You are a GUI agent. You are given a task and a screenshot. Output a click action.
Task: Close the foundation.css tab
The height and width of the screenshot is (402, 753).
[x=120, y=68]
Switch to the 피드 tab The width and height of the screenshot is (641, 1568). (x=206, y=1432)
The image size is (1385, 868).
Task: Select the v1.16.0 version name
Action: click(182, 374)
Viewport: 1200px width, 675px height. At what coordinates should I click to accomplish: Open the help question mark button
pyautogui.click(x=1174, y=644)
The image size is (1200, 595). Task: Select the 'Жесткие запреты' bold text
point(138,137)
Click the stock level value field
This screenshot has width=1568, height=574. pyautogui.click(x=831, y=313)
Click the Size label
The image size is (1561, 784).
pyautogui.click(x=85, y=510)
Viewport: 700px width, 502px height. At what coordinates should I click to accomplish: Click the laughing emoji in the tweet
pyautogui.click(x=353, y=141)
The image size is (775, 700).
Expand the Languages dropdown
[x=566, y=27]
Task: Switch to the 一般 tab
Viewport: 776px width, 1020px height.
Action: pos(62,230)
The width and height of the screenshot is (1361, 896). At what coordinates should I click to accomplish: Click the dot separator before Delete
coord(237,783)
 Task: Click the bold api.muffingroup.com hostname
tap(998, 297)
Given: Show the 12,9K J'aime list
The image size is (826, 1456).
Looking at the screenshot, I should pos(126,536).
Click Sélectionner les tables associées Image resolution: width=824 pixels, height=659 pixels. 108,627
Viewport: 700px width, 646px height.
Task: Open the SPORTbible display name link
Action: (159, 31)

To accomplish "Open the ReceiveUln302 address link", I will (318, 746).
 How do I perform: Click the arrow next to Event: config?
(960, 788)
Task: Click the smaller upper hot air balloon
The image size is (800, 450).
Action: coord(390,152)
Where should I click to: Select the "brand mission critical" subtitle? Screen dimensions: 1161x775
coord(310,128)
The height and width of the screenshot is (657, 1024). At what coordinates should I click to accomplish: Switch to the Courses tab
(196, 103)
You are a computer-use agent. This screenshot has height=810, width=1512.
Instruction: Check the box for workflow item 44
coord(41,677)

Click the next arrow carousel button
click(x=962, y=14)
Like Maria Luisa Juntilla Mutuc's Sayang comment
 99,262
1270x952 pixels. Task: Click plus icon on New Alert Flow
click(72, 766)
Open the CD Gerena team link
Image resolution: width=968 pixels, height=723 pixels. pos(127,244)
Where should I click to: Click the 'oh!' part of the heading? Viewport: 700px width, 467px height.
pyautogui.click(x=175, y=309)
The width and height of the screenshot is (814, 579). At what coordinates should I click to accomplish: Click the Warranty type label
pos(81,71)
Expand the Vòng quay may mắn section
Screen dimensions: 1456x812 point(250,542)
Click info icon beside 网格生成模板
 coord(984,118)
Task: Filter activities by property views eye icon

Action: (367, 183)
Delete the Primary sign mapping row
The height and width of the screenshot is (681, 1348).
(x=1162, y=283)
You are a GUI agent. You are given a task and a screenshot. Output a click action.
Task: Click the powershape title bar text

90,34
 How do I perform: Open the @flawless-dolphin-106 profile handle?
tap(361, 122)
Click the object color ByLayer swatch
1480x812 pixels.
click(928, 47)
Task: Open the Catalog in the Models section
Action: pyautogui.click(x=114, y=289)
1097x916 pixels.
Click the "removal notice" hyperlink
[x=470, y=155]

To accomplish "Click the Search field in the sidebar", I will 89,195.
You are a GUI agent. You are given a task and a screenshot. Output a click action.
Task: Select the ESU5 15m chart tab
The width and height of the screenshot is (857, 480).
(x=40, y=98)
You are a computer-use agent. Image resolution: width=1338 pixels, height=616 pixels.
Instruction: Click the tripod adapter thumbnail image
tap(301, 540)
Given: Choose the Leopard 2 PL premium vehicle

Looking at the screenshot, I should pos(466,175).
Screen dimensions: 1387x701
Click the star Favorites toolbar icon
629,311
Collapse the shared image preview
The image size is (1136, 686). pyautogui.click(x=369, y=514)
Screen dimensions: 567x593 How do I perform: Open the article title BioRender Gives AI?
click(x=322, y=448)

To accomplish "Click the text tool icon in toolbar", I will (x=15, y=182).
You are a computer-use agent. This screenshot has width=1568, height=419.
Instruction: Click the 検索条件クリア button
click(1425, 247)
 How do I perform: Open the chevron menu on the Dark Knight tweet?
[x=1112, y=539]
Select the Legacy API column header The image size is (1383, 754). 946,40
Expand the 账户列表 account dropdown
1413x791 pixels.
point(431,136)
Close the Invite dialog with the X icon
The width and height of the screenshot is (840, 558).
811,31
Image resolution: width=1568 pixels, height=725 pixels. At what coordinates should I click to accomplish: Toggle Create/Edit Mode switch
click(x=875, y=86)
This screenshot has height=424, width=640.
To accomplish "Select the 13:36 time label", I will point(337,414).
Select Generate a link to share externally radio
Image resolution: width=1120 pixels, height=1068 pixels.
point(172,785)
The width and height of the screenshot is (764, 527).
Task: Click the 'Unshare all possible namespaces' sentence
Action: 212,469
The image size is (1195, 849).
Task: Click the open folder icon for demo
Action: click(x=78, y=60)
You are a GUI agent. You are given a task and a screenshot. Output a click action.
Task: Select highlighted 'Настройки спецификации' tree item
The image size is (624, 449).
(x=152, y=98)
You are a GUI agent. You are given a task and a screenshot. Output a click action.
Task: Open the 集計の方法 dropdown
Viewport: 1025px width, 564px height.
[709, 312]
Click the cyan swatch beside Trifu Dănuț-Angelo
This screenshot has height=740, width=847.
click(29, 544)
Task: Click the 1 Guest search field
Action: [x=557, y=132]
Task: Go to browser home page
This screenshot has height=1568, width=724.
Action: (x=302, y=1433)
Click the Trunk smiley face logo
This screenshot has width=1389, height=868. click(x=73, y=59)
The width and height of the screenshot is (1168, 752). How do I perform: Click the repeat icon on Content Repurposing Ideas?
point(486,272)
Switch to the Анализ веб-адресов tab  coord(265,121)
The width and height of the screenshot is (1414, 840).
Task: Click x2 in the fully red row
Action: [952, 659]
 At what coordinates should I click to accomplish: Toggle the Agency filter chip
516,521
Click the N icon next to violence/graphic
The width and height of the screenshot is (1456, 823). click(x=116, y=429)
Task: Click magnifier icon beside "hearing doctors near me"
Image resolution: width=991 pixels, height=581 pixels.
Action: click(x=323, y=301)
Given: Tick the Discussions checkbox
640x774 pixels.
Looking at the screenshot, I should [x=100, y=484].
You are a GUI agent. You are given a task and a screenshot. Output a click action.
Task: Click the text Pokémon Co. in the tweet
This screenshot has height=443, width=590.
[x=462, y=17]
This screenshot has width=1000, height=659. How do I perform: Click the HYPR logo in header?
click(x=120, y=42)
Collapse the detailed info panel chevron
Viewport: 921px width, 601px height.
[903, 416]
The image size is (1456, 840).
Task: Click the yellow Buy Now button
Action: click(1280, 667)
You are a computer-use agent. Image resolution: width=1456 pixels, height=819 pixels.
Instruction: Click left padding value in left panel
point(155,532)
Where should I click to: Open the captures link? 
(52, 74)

### WHAT THE TASK REQUIRES
Reproduce each entry above exactly, keeping every character.

### SOLUTION FOR THIS TASK
You are a GUI agent. You are given a task and a screenshot. Output a click action.
Task: Close the foundation.css tab
The height and width of the screenshot is (402, 753).
[x=120, y=68]
Switch to the 피드 tab The width and height of the screenshot is (641, 1568). (x=206, y=1432)
The image size is (1385, 868).
Task: Select the v1.16.0 version name
Action: click(182, 374)
Viewport: 1200px width, 675px height. At what coordinates should I click to accomplish: Open the help question mark button
pyautogui.click(x=1174, y=644)
The image size is (1200, 595). Task: Select the 'Жесткие запреты' bold text
point(138,137)
Click the stock level value field
This screenshot has width=1568, height=574. pyautogui.click(x=831, y=313)
Click the Size label
The image size is (1561, 784).
pyautogui.click(x=85, y=510)
Viewport: 700px width, 502px height. At what coordinates should I click to accomplish: Click the laughing emoji in the tweet
pyautogui.click(x=353, y=141)
The image size is (775, 700).
Expand the Languages dropdown
[x=566, y=27]
Task: Switch to the 一般 tab
Viewport: 776px width, 1020px height.
Action: pos(62,230)
The width and height of the screenshot is (1361, 896). At what coordinates should I click to accomplish: Click the dot separator before Delete
coord(237,783)
 Task: Click the bold api.muffingroup.com hostname
tap(998, 297)
Given: Show the 12,9K J'aime list
The image size is (826, 1456).
Looking at the screenshot, I should pos(126,536).
Click Sélectionner les tables associées Image resolution: width=824 pixels, height=659 pixels. 108,627
Viewport: 700px width, 646px height.
Task: Open the SPORTbible display name link
Action: (159, 31)

To accomplish "Open the ReceiveUln302 address link", I will (318, 746).
 How do I perform: Click the arrow next to Event: config?
(960, 788)
Task: Click the smaller upper hot air balloon
The image size is (800, 450).
Action: coord(390,152)
Where should I click to: Select the "brand mission critical" subtitle? Screen dimensions: 1161x775
coord(310,128)
The height and width of the screenshot is (657, 1024). At what coordinates should I click to accomplish: Switch to the Courses tab
(196, 103)
You are a computer-use agent. This screenshot has height=810, width=1512.
Instruction: Check the box for workflow item 44
coord(41,677)

Click the next arrow carousel button
click(x=962, y=14)
Like Maria Luisa Juntilla Mutuc's Sayang comment
 99,262
1270x952 pixels. Task: Click plus icon on New Alert Flow
click(72, 766)
Open the CD Gerena team link
Image resolution: width=968 pixels, height=723 pixels. pos(127,244)
Where should I click to: Click the 'oh!' part of the heading? Viewport: 700px width, 467px height.
pyautogui.click(x=175, y=309)
The width and height of the screenshot is (814, 579). At what coordinates should I click to accomplish: Click the Warranty type label
pos(81,71)
Expand the Vòng quay may mắn section
Screen dimensions: 1456x812 point(250,542)
Click info icon beside 网格生成模板
 coord(984,118)
Task: Filter activities by property views eye icon

Action: (367, 183)
Delete the Primary sign mapping row
The height and width of the screenshot is (681, 1348).
(x=1162, y=283)
You are a GUI agent. You are given a task and a screenshot. Output a click action.
Task: Click the powershape title bar text

90,34
 How do I perform: Open the @flawless-dolphin-106 profile handle?
tap(361, 122)
Click the object color ByLayer swatch
1480x812 pixels.
click(928, 47)
Task: Open the Catalog in the Models section
Action: pyautogui.click(x=114, y=289)
1097x916 pixels.
Click the "removal notice" hyperlink
[x=470, y=155]

To accomplish "Click the Search field in the sidebar", I will 89,195.
You are a GUI agent. You are given a task and a screenshot. Output a click action.
Task: Select the ESU5 15m chart tab
The width and height of the screenshot is (857, 480).
(x=40, y=98)
You are a computer-use agent. Image resolution: width=1338 pixels, height=616 pixels.
Instruction: Click the tripod adapter thumbnail image
tap(301, 540)
Given: Choose the Leopard 2 PL premium vehicle

Looking at the screenshot, I should pos(466,175).
Screen dimensions: 1387x701
Click the star Favorites toolbar icon
629,311
Collapse the shared image preview
The image size is (1136, 686). pyautogui.click(x=369, y=514)
Screen dimensions: 567x593 How do I perform: Open the article title BioRender Gives AI?
click(x=322, y=448)

To accomplish "Click the text tool icon in toolbar", I will (x=15, y=182).
You are a computer-use agent. This screenshot has width=1568, height=419.
Instruction: Click the 検索条件クリア button
click(1425, 247)
 How do I perform: Open the chevron menu on the Dark Knight tweet?
[x=1112, y=539]
Select the Legacy API column header The image size is (1383, 754). 946,40
Expand the 账户列表 account dropdown
1413x791 pixels.
point(431,136)
Close the Invite dialog with the X icon
The width and height of the screenshot is (840, 558).
811,31
Image resolution: width=1568 pixels, height=725 pixels. At what coordinates should I click to accomplish: Toggle Create/Edit Mode switch
click(x=875, y=86)
This screenshot has height=424, width=640.
To accomplish "Select the 13:36 time label", I will point(337,414).
Select Generate a link to share externally radio
Image resolution: width=1120 pixels, height=1068 pixels.
point(172,785)
The width and height of the screenshot is (764, 527).
Task: Click the 'Unshare all possible namespaces' sentence
Action: 212,469
The image size is (1195, 849).
Task: Click the open folder icon for demo
Action: click(x=78, y=60)
You are a GUI agent. You are given a task and a screenshot. Output a click action.
Task: Select highlighted 'Настройки спецификации' tree item
The image size is (624, 449).
(x=152, y=98)
You are a GUI agent. You are given a task and a screenshot. Output a click action.
Task: Open the 集計の方法 dropdown
Viewport: 1025px width, 564px height.
[709, 312]
Click the cyan swatch beside Trifu Dănuț-Angelo
This screenshot has height=740, width=847.
click(29, 544)
Task: Click the 1 Guest search field
Action: [x=557, y=132]
Task: Go to browser home page
This screenshot has height=1568, width=724.
Action: (x=302, y=1433)
Click the Trunk smiley face logo
This screenshot has width=1389, height=868. click(x=73, y=59)
The width and height of the screenshot is (1168, 752). How do I perform: Click the repeat icon on Content Repurposing Ideas?
point(486,272)
Switch to the Анализ веб-адресов tab  coord(265,121)
The width and height of the screenshot is (1414, 840).
Task: Click x2 in the fully red row
Action: [952, 659]
 At what coordinates should I click to accomplish: Toggle the Agency filter chip
516,521
Click the N icon next to violence/graphic
The width and height of the screenshot is (1456, 823). click(x=116, y=429)
Task: Click magnifier icon beside "hearing doctors near me"
Image resolution: width=991 pixels, height=581 pixels.
Action: click(x=323, y=301)
Given: Tick the Discussions checkbox
640x774 pixels.
Looking at the screenshot, I should [x=100, y=484].
You are a GUI agent. You are given a task and a screenshot. Output a click action.
Task: Click the text Pokémon Co. in the tweet
This screenshot has height=443, width=590.
[x=462, y=17]
This screenshot has width=1000, height=659. How do I perform: Click the HYPR logo in header?
click(x=120, y=42)
Collapse the detailed info panel chevron
Viewport: 921px width, 601px height.
[903, 416]
The image size is (1456, 840).
Task: Click the yellow Buy Now button
Action: click(1280, 667)
You are a computer-use agent. Image resolution: width=1456 pixels, height=819 pixels.
Instruction: Click left padding value in left panel
point(155,532)
Where should I click to: Open the captures link? 
(52, 74)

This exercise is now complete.